Print the lines of the records below word for word, starting at the line that contains "You are a computer-use" and ending at the line that contains "Instruction: Click the", with both of those lines included.
-- Start INPUT DATA --
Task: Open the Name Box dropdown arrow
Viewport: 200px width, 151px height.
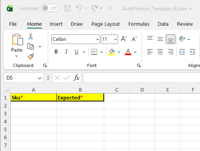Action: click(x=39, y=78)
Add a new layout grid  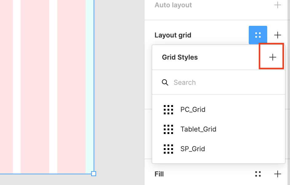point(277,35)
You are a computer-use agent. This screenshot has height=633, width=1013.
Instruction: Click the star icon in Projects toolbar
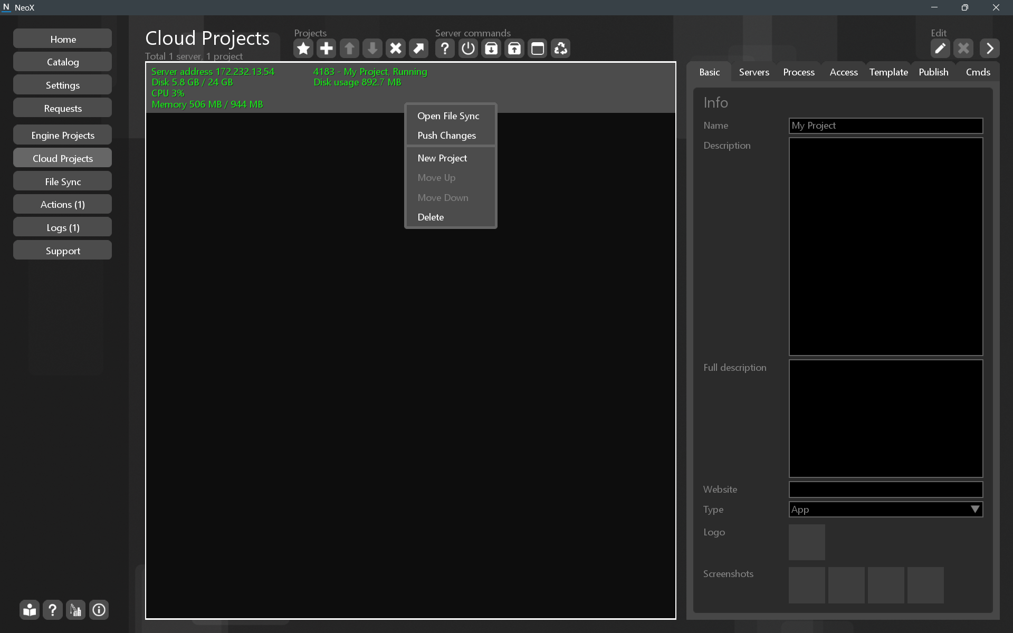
-- End INPUT DATA --
-- Start INPUT DATA --
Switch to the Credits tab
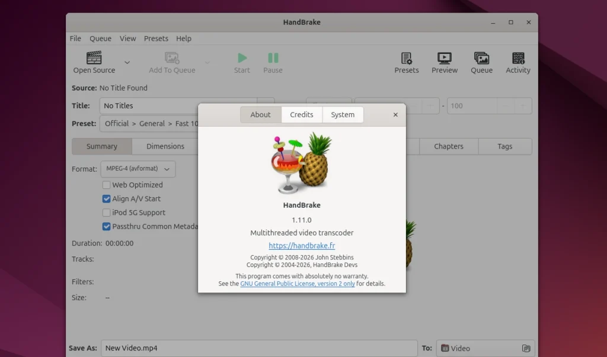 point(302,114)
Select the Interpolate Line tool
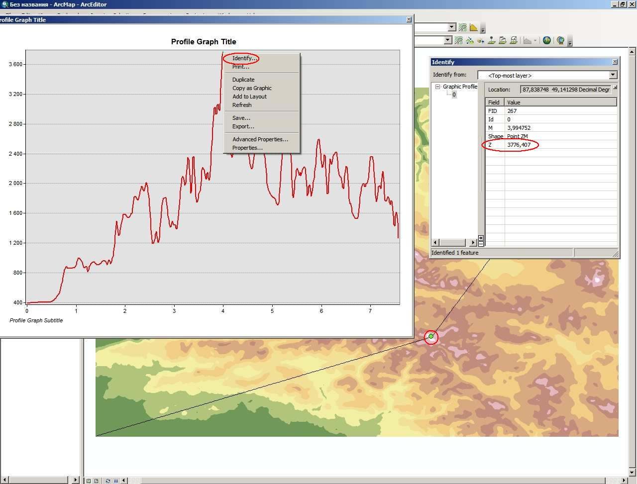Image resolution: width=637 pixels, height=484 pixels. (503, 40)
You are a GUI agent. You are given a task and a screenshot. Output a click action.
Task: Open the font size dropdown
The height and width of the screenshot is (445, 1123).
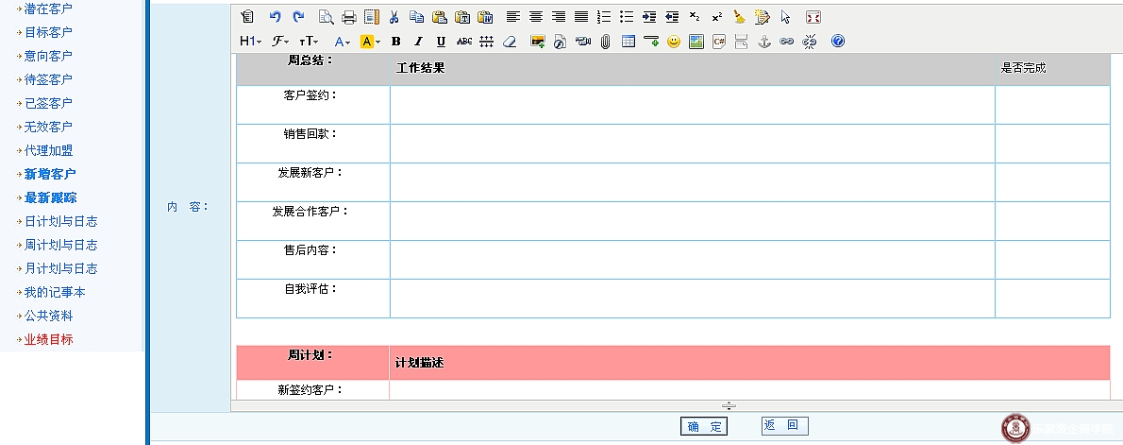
-- End INPUT DATA --
* **RESPONSE TO THE TASK**:
You are a computer-use agent. This screenshot has height=633, width=1013.
Instruction: Click the star icon in Projects toolbar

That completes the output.